April Armstrong, MD, MPH:
Depending on when you're evaluating the patient and what “section of the orchestra” is playing, you may need to evaluate your treatment options accordingly. So, another area that was evaluated was skin manifestations of psoriasis; and we saw that in adults with active PsA, treatment with TREMFYA resulted in an improvement in the skin manifestations of psoriasis. More specifically, this was in patients with greater than or equal to 3 percent body surface area, or BSA, of psoriatic involvement and IGA score greater than or equal to 2 at baseline. In DISCOVER 1, at week 24, 47 of the 82 patients receiving TREMFYA every-8-week dosing had an IGA score 0 (meaning cleared) or 1 (meaning minimal) and greater than or equal to 2 point reduction from baseline. This was versus 12 of the 78 patients receiving placebo. And in the blinded, placebo-controlled phase of DISCOVER 2, 124 patients out of 176 patients receiving TREMFYA 100 mg every 8 weeks had an IGA score of 0 (meaning cleared) or 1 (meaning minimal) and greater than or equal to 2 grade reduction from baseline. This was versus 35 of the 183 patients receiving placebo. I would like to note that through week 24, patients were considered to be nonresponders after meeting treatment failure criteria. After week 24, treatment failure rules were not applied. Patients with missing data were also considered nonresponders. So options are always an appreciation of the multi-domain nature of the disease; this is a disease where it is important to evaluate each of the domains when you're with a patient, and we always look to treat each patient individually.
John Russell, MD:
That’s great, Dr. Armstrong, thank you very much. Please continue listening as our announcer will now review the indications and Important Safety Information for TREMFYA.
Announcer:
INDICATIONS
TREMFYA® (guselkumab) is indicated for the treatment of adults with moderate to severe plaque psoriasis who are candidates for systemic therapy or phototherapy.

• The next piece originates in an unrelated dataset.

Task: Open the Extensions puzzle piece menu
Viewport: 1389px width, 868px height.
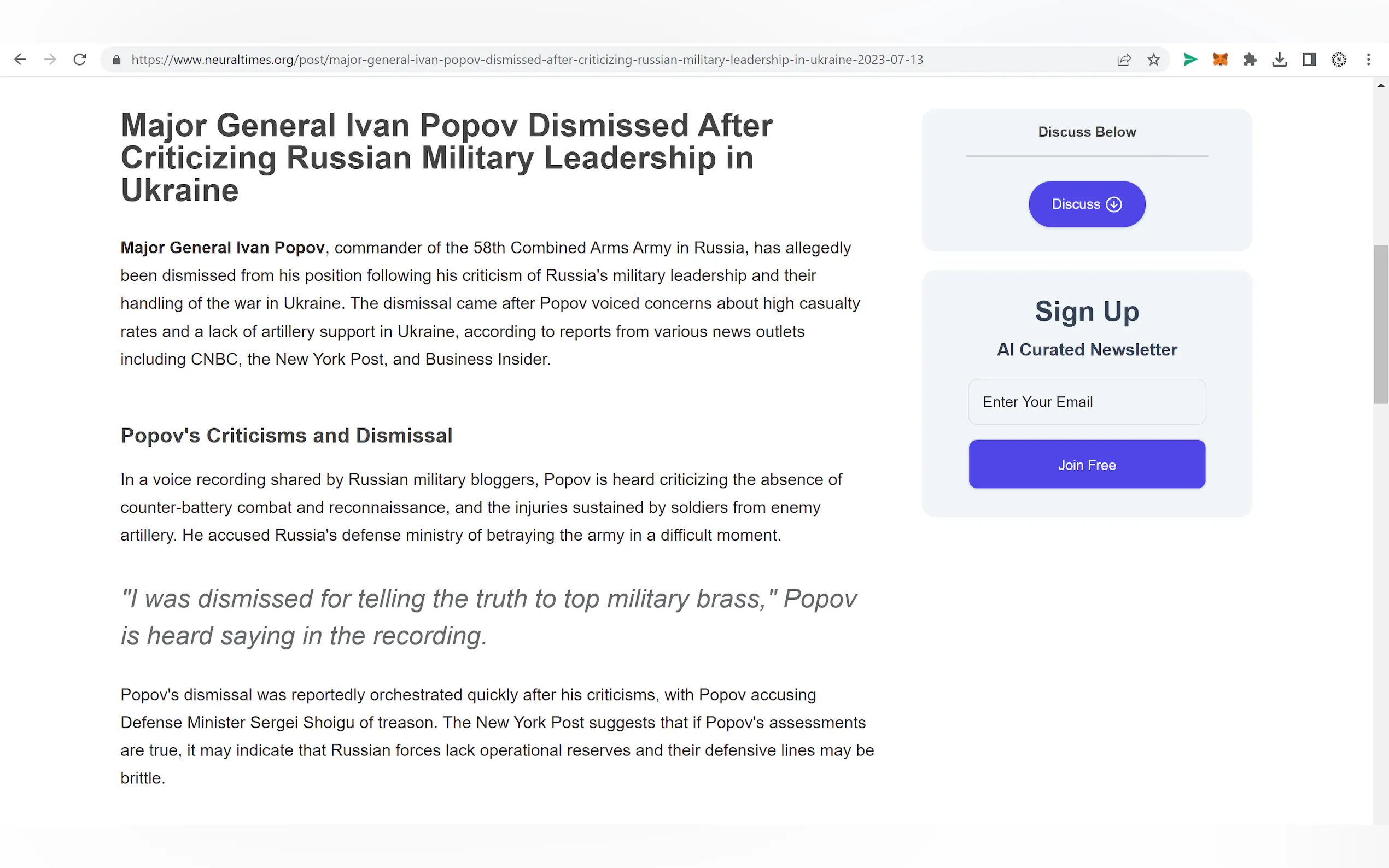Action: 1250,60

TREMFYA® is indicated for the treatment of adults with active psoriatic arthritis.
IMPORTANT SAFETY INFORMATION
CONTRAINDICATIONS
TREMFYA® is contraindicated in patients with a history of serious hypersensitivity reaction to guselkumab or to any of the excipients.
WARNINGS AND PRECAUTIONS
Hypersensitivity Reactions
Serious hypersensitivity reactions, including anaphylaxis, have been reported with postmarket use of TREMFYA®. Some cases required hospitalization. If a serious hypersensitivity reaction occurs, discontinue TREMFYA® and initiate appropriate therapy.
Infections
TREMFYA® may increase the risk of infection. Treatment with TREMFYA® should not be initiated in patients with a clinically important active infection until the infection resolves or is adequately treated.
Consider the risks and benefits of treatment prior to prescribing TREMFYA® in patients with a chronic infection or a history of recurrent infection. Instruct patients receiving TREMFYA® to seek medical help if signs or symptoms of clinically important chronic or acute infection occur. If a patient develops a clinically important or serious infection, or is not responding to standard therapy, closely monitor and discontinue TREMFYA® until the infection resolves.
Pre-Treatment Evaluation for Tuberculosis (TB)
Evaluate patients for TB infection prior to initiating treatment with TREMFYA®. Initiate treatment of latent TB prior to administering TREMFYA®. Monitor patients for signs and symptoms of active TB during and after TREMFYA® treatment. Do not administer TREMFYA® to patients with active TB infection.
Immunizations
Prior to initiating TREMFYA®, consider completion of all age-appropriate immunizations according to current immunization guidelines. Avoid use of live vaccines in patients treated with TREMFYA®.
ADVERSE REACTIONS
Most common (≥1%) adverse reactions associated with TREMFYA® include upper respiratory infections, headache, injection site reactions, arthralgia, bronchitis, diarrhea, gastroenteritis, tinea infections, and herpes simplex infections.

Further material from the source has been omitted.